» **TASK STATEMENT**
Reproduce the records exactly, but not the pictures.

Dataset entries
....................

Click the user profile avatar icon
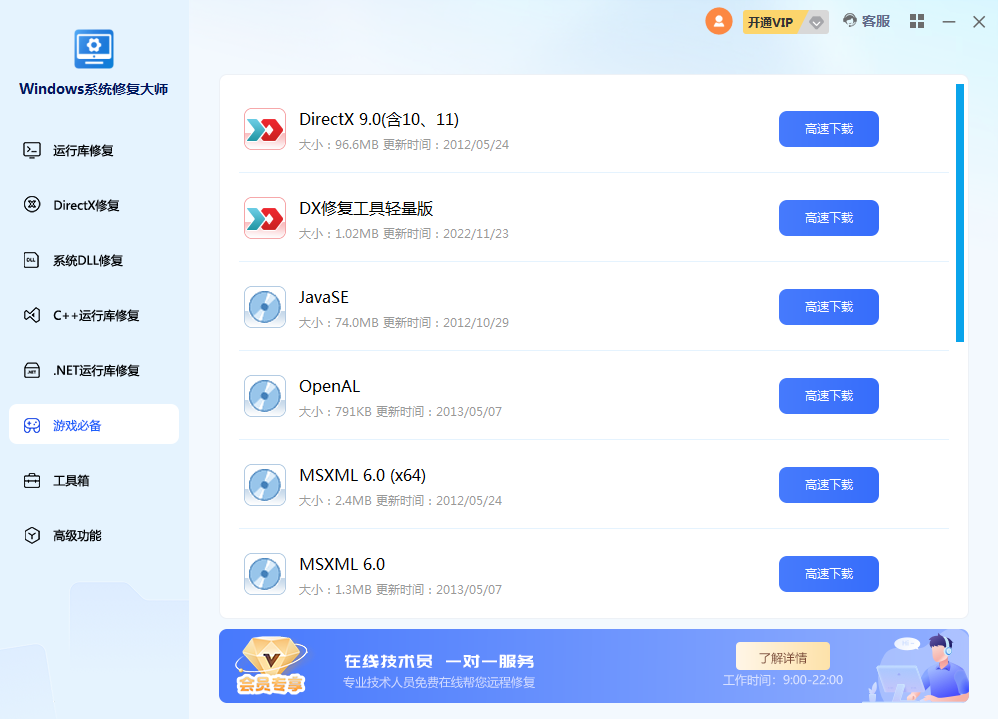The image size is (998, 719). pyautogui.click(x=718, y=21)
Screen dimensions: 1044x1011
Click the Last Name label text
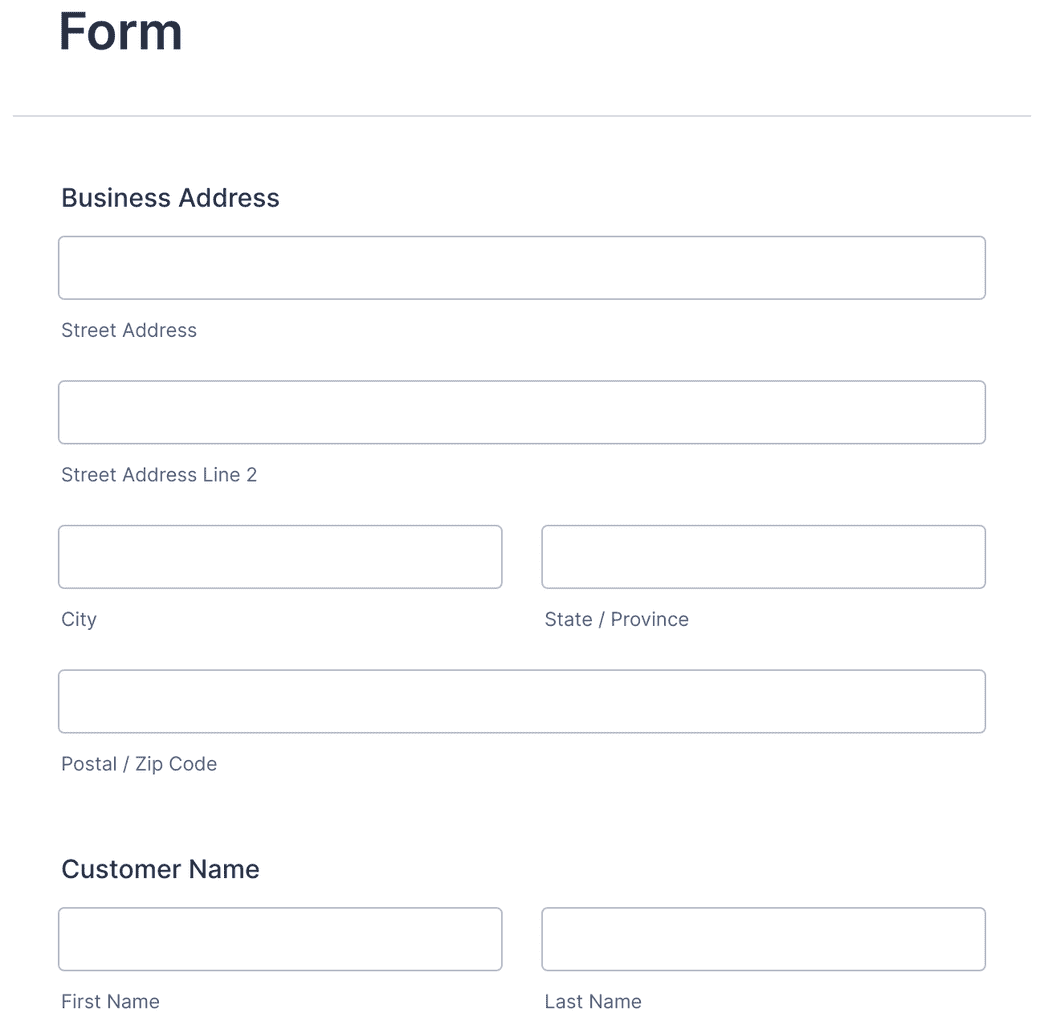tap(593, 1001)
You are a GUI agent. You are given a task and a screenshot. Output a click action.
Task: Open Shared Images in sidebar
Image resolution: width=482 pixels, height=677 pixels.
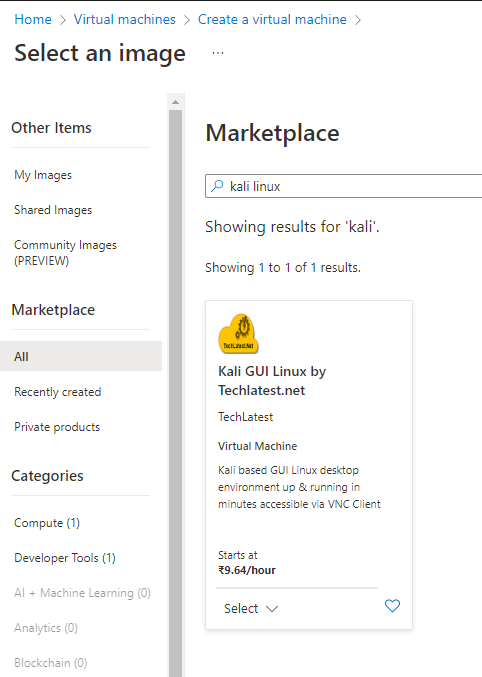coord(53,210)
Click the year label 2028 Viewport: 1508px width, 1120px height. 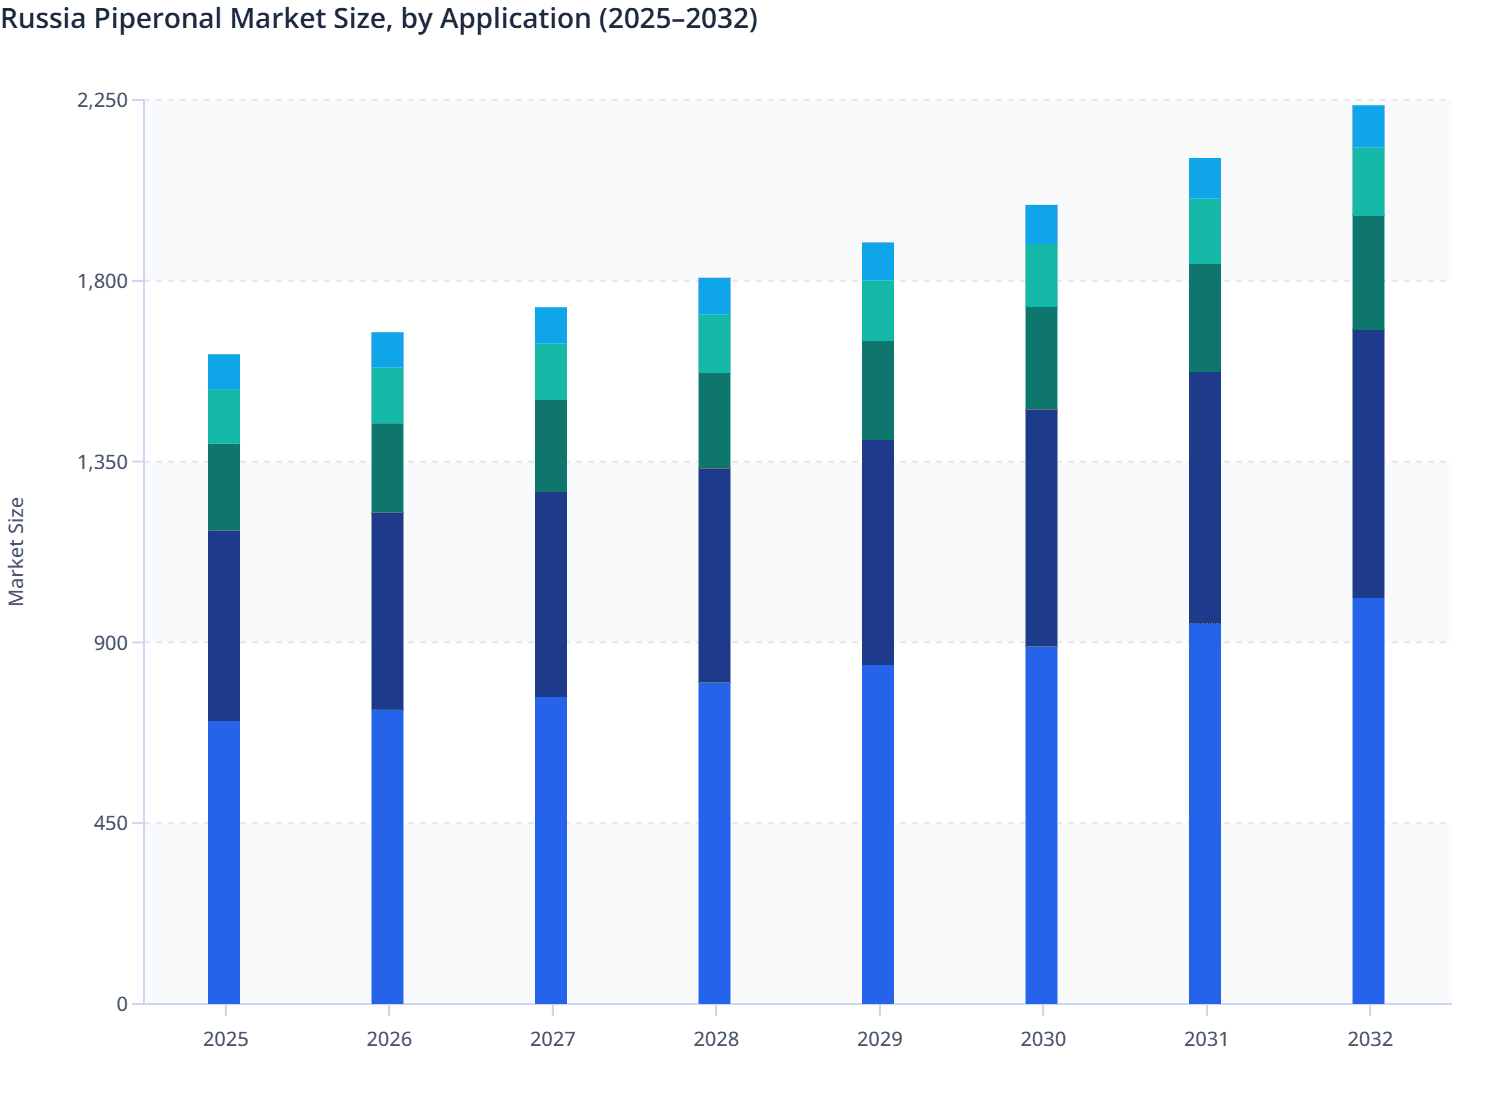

....................

» **EXERCISE RESULT**
Click the user profile avatar icon
The image size is (998, 719). pyautogui.click(x=718, y=21)
Screen dimensions: 1044x1011
Click the Last Name label text
tap(593, 1001)
You are a GUI agent. You are given a task and a screenshot. Output a click action.
Task: Open Shared Images in sidebar
Image resolution: width=482 pixels, height=677 pixels.
coord(53,210)
Click the year label 2028 Viewport: 1508px width, 1120px height. 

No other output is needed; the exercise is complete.